I have a fairly large object that I want to load into shared memory so that multiple warps can access the object, something like
struct alignas(8) Foo{
int a;
float b;
vec2 c;
uvec2 d;
uint64_t e;
....
}
In CUDA, I'd handle loading this object in by reinterpreting the data as something else with the same alignment, and putting that into shared memory.
__global__ void bar(const Foo * global_foo_ptr){
__shared__ Foo shared_foo;
int tid = blockIdx.x * blockDim.x + threadIdx.x;
int threads_per_block = blockDim.x;
auto reinterpreted_shared_foo_ptr = reinterpret_cast<std::uint64_t*>(&shared_foo);
auto reinterpreted_global_foo_ptr = reinterpret_cast<std::uint64_t*>(global_foo_ptr);
for(int i = tid; i < sizeof(Foo) / sizeof(std::uint64_t); i += threads_per_block ){
reinterpreted_shared_foo_ptr[i] = reinterpreted_global_foo_ptr[i];
}
}
which allows coalesced reads which threads can participate in parallel.
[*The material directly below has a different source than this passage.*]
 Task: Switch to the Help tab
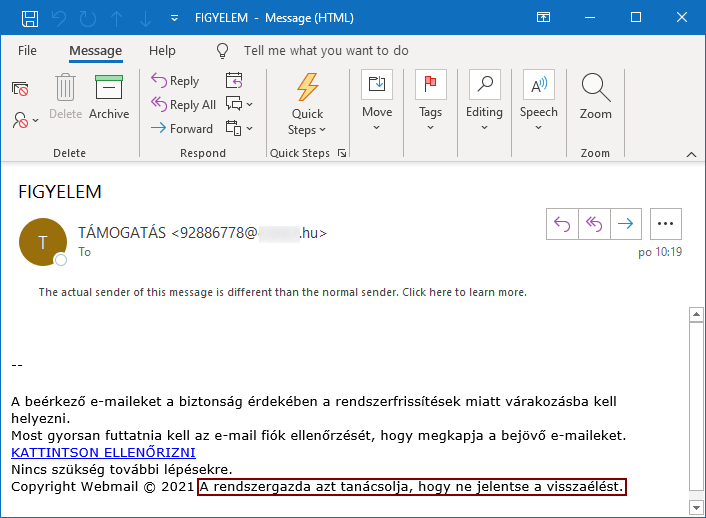tap(162, 51)
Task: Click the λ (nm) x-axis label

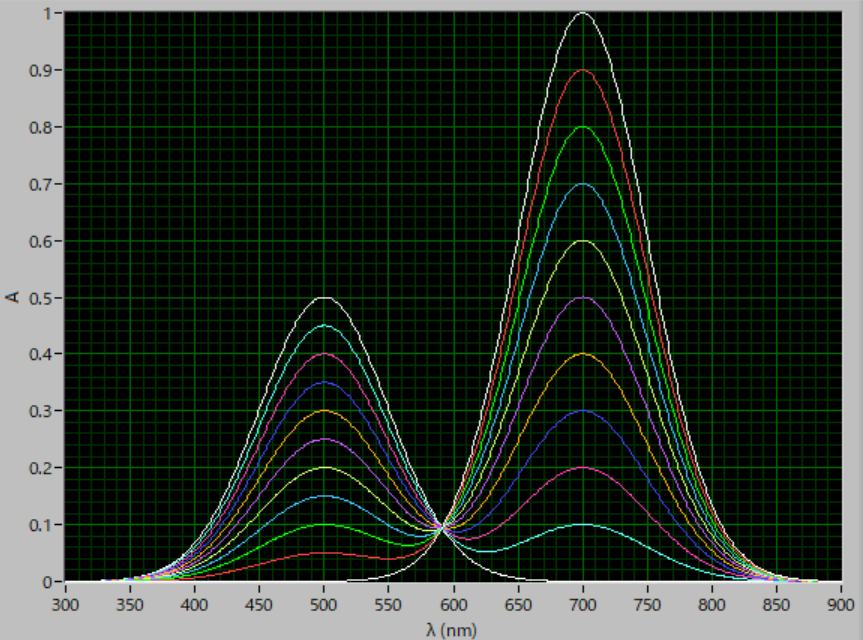Action: pyautogui.click(x=453, y=629)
But I don't know how to do the same in Vulkan GLSL, I can't find a "reinterpret" cast function in Vulkan, though buffer_reference_2 I think has this capability on the global memory side only.
GLSL doesn't let you do low-level stuff like that. And I'm not sure you can do it through SPIR-V directly either.
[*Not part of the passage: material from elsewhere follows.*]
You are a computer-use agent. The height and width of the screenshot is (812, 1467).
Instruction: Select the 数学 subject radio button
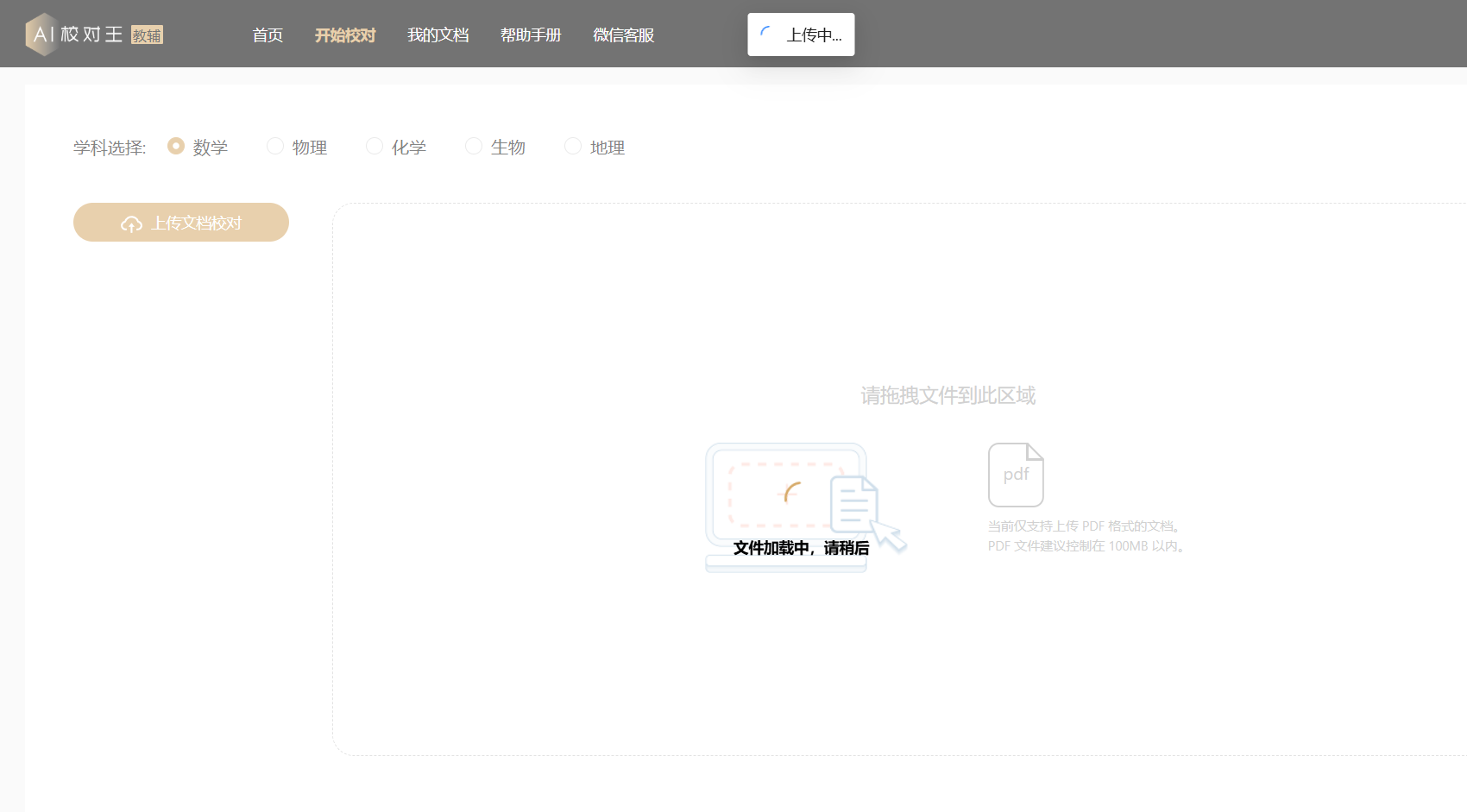(x=176, y=147)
SPIR-V allows something like this through OpBitcast. However, this requires that the pointers involved use physical addressing. And while storage buffers can be set to use physical addressing (if the implementation allows it), I don't see anything that would allow the Workgroup storage class (the SPIR-V equivalent to shared) to use physical addressing.